Findings 3: Both meaningful work and sense of community affect teachers’ normative commitment, whereas organizational values have a very weak effect. Thus, hypothesis 3 is partly accepted.  The results show that sense of community (0.661) has much more effect   than  meaningful  work   (0.685)  on  the  level  of  normative commitment.


This study investigated the relationship between workplace spirituality dimensions (meaningful work, sense of community and organizational values) and organizational commitment approaches (affective, continuance and normative). In concordance with the study of Rego and Cunha (2008), the results of the current study shows a strong positive relationship between both meaningful work and sense of community with affective, continues and normative commitment.

In contrast to Jurkiewicz and Giacalone (2004) and Rego and Cunha (2008), this study discovers a very week relationship between organizational values and the three approaches of commitment. The researcher thinks that aspects of organizational values (for example, caring about the poor, differentiating between right and wrong, connecting with the mission of the schools and etc.) are considered unattainable luxuries for teachers and other public employees in Egypt who witness an increasing rate of corruption with minimum monthly  wages  of  1200 EGP (Corruption in Egypt, Minimum monthly wages). Meaningful work has emerged to be the most dominant variable in predicting teachers’ affective and continuance commitment    to    their    school,    whereas,    sense   of community tends to be the most influential dimension in terms of normative commitment. Guided by the results of this study and the result of the studies of Ashmos and Duchon (2000), Jurkiewicz and Giacalone (2004), Daniel (2010), Malik and Naeem (2011), Roof (2015) and Alas and Mousa (2016), a work climate in which teachers perform meaningful work and work in a group enhances their likelihood of reaching full capacity and realizing full potential at work. That is why the study of Ahiauzu and Asawo (2012) states that exercising spirituality in workplace leads to higher performance and better quality of work by decreasing employees’ levels of absenteeism and rates of turnover.

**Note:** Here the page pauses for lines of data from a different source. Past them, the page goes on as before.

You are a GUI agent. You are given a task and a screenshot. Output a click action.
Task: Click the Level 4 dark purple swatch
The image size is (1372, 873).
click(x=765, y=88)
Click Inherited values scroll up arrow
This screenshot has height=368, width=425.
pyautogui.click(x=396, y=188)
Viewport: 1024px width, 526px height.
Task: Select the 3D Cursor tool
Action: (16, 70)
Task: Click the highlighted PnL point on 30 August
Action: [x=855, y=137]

Given the history of public schools in Egypt, the ministry of education and each school’s administration need to rethink the psychological and cultural mechanism they adopt when dealing with their teachers. Schools need to understand that monetary aspects alone are not sufficient for satisfying teachers’ inner and outer lives. Thus, promoting and maintaining spiritual practices such as yoga classes, meditation and training sessions on spirituality are important for creating a healthy and happy work environment where teachers feel valued and their full capacities are utilized for the betterment of their schools.


The present study has tried to fill in a gap in management literature by examining the relationship between workplace spirituality dimensions and organizational commitment variable. To the best of the researcher’s knowledge, this study appears to be the first to discuss workplace spirituality and organizational commitment in Egypt and the whole Arab region. That is why the results may seem to be different, to some degree, from those results yielded by studies done in Europe. This study may be subject to criticism because it excluded moderating variables such as turnover values, organizational satisfaction and organizational citizenship behaviors. However, such moderating variable may be considered in future research done by the researcher and/or other scholars in the management academic field.